New advances in borescopic measurement of defects on complex geometric surfaces such as internal engine components: Recent technological advances in Remote Visual Inspection (RVI) have made possible accurate borescopic measurement of defects on curved surfaces and other critical in-situ automotive surfaces. The new system is based on principles of CAD (Computer Aided Design) combined with orientation methods that eliminate measurement inaccuracies caused by defects that do not lie at 90° to the optical axis of the borescope. The measurement techniques are accurate, easy to learn and use, and work existing Videoimagescopes and borescopes or fiberscopes of any make, equipped with video cameras.
New advances in electronic technology improve measurement: A major area of recent technological development for Remote Visual Inspection lies in video equipment. The use of CCD (Charge Coupled Device) image sensors has improved resolution of video images, light sensitivity, and compactness of RVI instruments. Miniaturization has led to the ability to put CCD sensors inside the engine through small access holes. New RVI scopes are available similar to fiberscopes, except that they have CCD imaging chips on the distal end instead of coherent fiberoptic bundles. The images are displayed on a video screen in real time and true color.

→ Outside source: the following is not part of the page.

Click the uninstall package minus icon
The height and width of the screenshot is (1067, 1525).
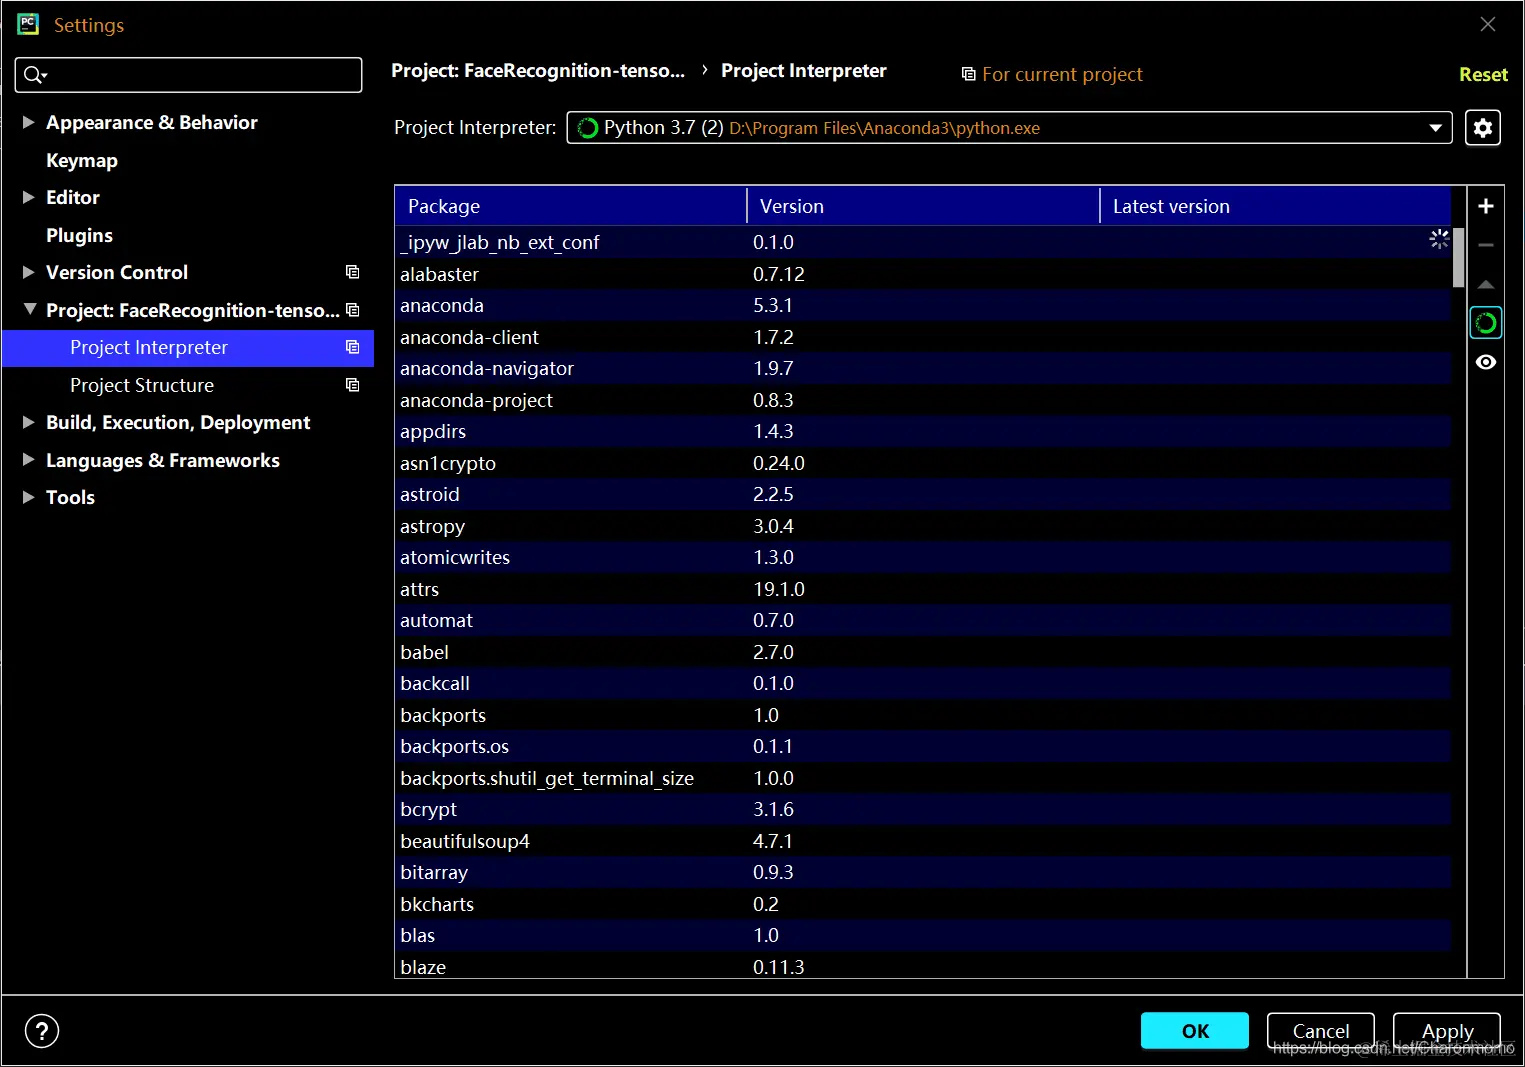[x=1485, y=245]
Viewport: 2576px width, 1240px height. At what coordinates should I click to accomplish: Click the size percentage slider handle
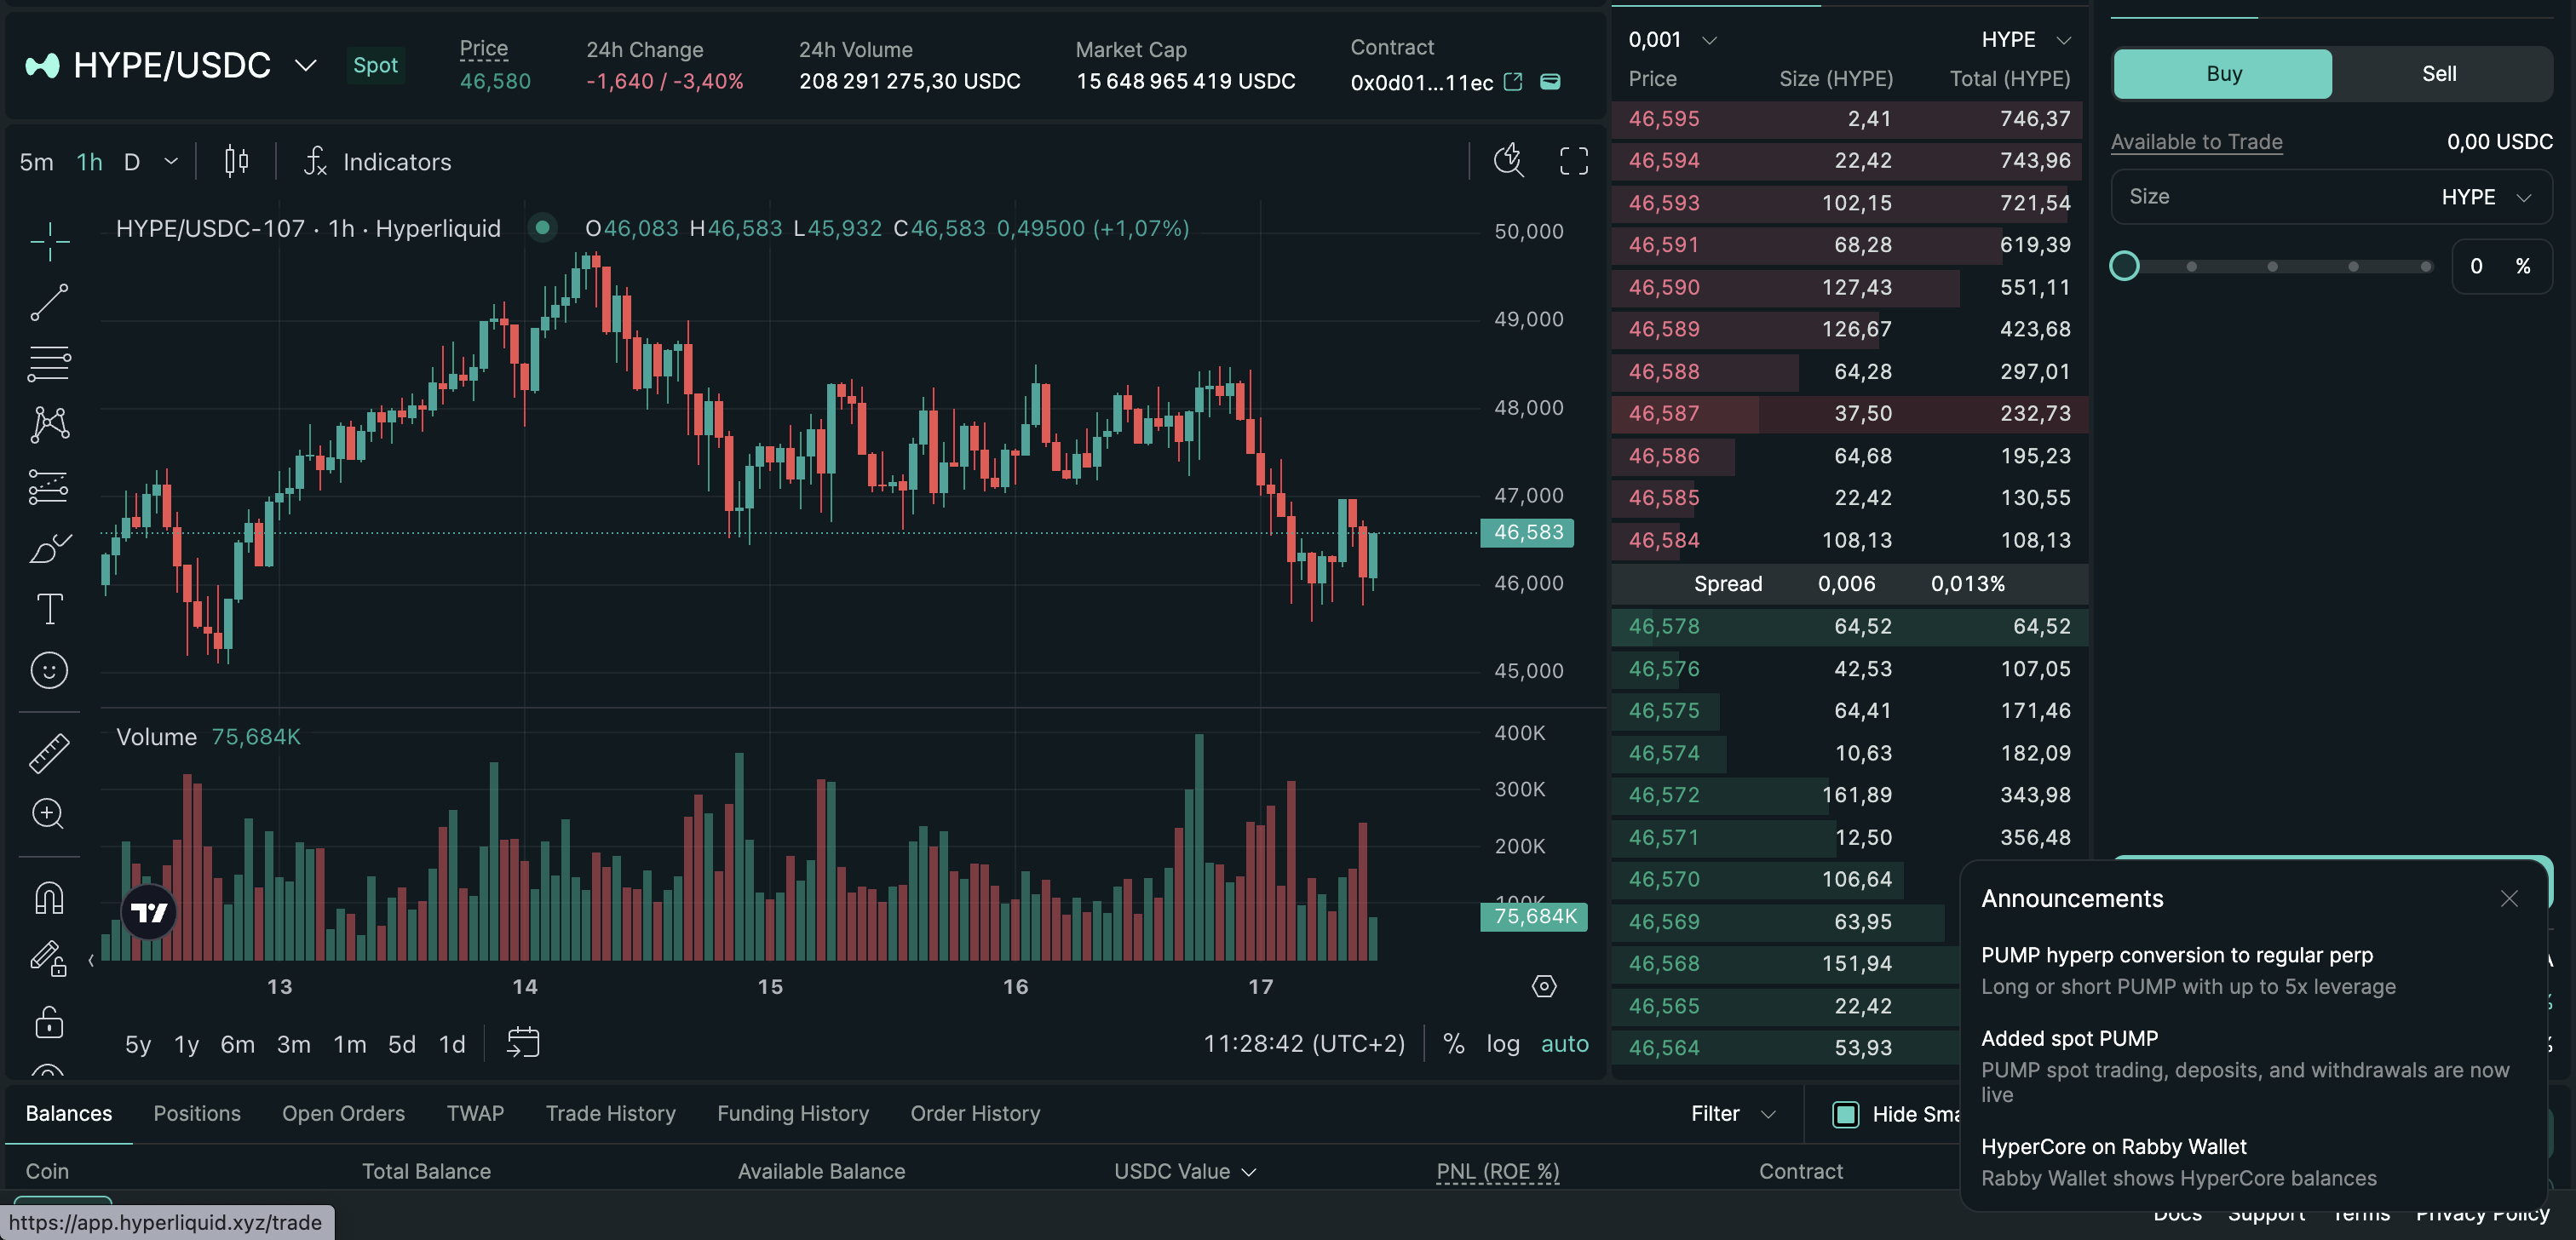click(2124, 266)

A computer-based video analyser system that is menu driven, can now accept video input from any RVI source. Its functions, in addition to video display of RVI images, include digital freeze-frame, storage, movable pointers, telephone line image transmission, search and retrieval of images, zoom magnification, side-by-side image comparison and image enhancement. It has in residence, 3-D software for measuring individual internal engine components when their image is captured from any prospective.